Sample Asynchronous SslStream Client/Server Implementation

Servidor y cliente TCP SSL as??ncrono. « vtortola.Net

Servidor y cliente TCP SSL as??ncrono. « vtortola.Net — Fri, 22 Jun 2007 08:58:44 GMT

PingBack from http://vtortola.wordpress.com/2007/06/22/servidor-y-cliente-tcp-ssl-asincrono/

re: Sample Asynchronous SslStream Client/Server Implementation

Chris Mullins — Thu, 26 Jul 2007 21:22:46 GMT

Our XMPP SDK makes extensive (!) use of the SSLStream class and does so using the Async infrastructure.

We ran into trouble with the threading requirements around the stream - the inability of the stream to queue Async writes was a bit frustrating, and we ended up having to wrap it in a BufferedStream that did properly queue aync writes and did all the appropiate blocking to insure the SSLStream didn't have threading issues.

Encrypting Passwords

Ken J. — Sat, 27 Oct 2007 21:24:13 GMT

None of the data in my program needs to be encrypted except the username and password when the client connects. I don't know anything about certificates and I'm finding all these examples to be complex. I spent 2 weeks writing some network classes using System.Net.Sockets.Socket. Is there a way I can send the username and password over a secure connection, and then once the client is validated, move back to an unsecure connection? My server is a game server and if I encrypted everything on my game server with sslStream it would be an extrem load on my server.

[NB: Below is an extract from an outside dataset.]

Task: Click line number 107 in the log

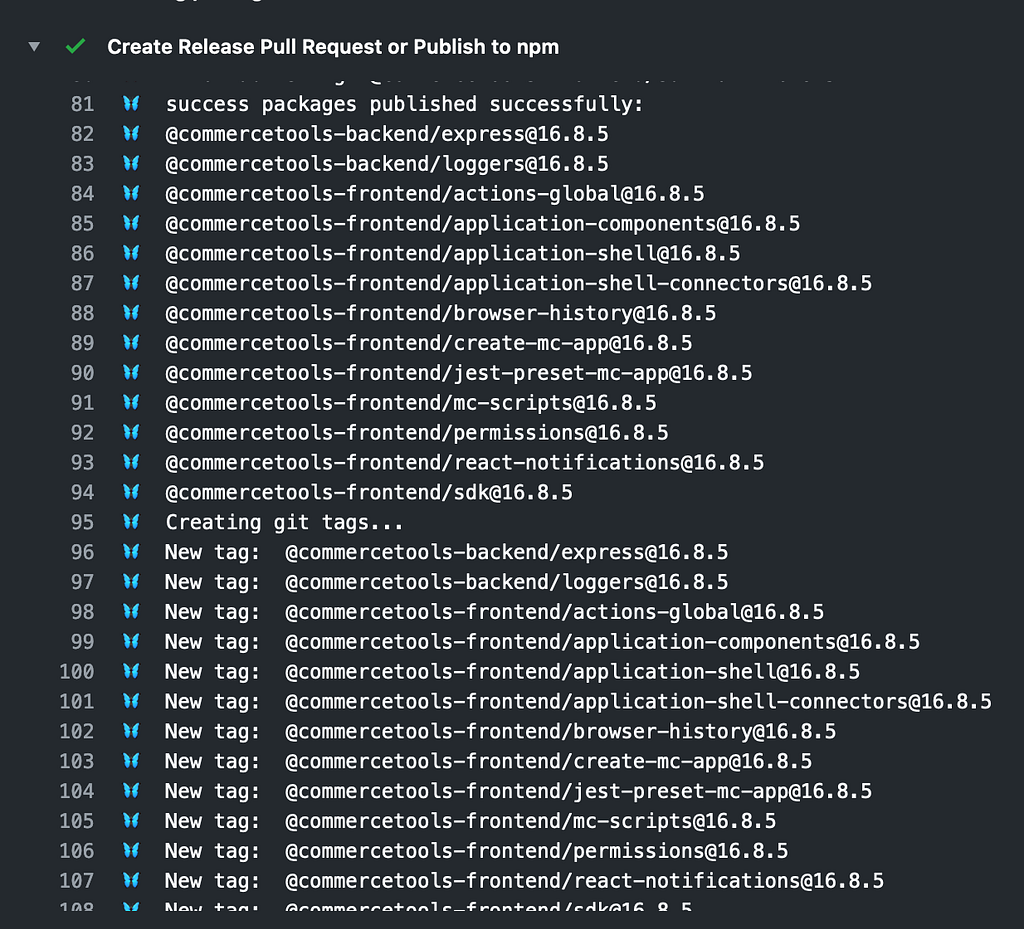Action: (x=77, y=881)
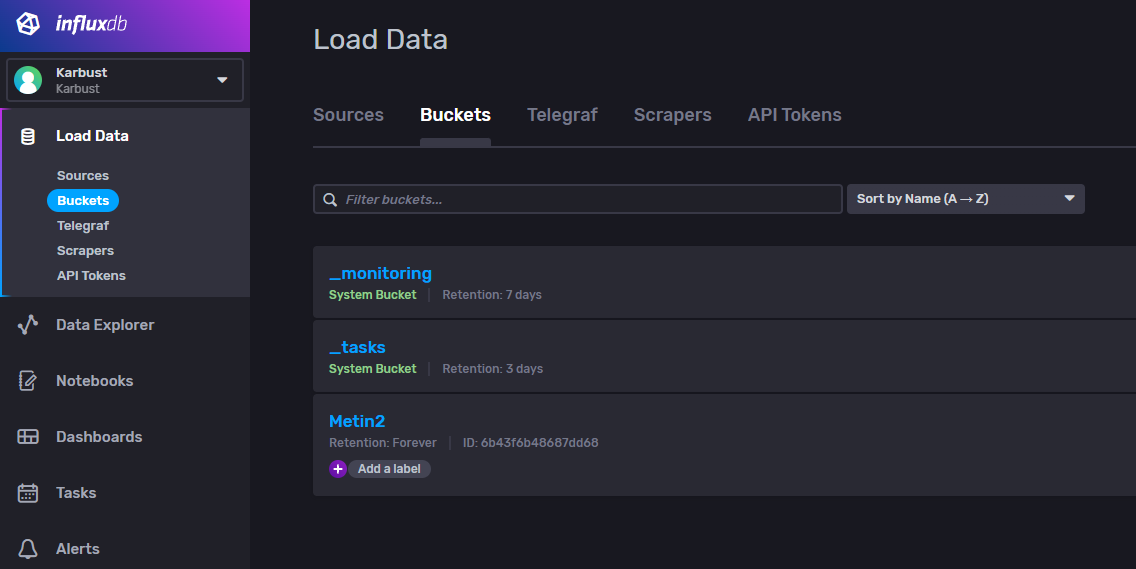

re: Sample Asynchronous SslStream Client/Server Implementation

joncole — Wed, 16 Jan 2008 23:37:55 GMT

Yes, you can switch back to an unsecure connection once you have finished transfering the username and password. You will need to do the following:

1) When you create the SslStream, make sure to pass in true for the leaveInnerStreamOpen paramenter to the constructor.

2) Make sure to hold onto a reference to the inner stream (the NetworkStream object).

3) Close the SslStream object and start using the NetworkStream object again.

As for certificates, you can contact one of the many certificate venders (like Verisign) to buy a server certificate.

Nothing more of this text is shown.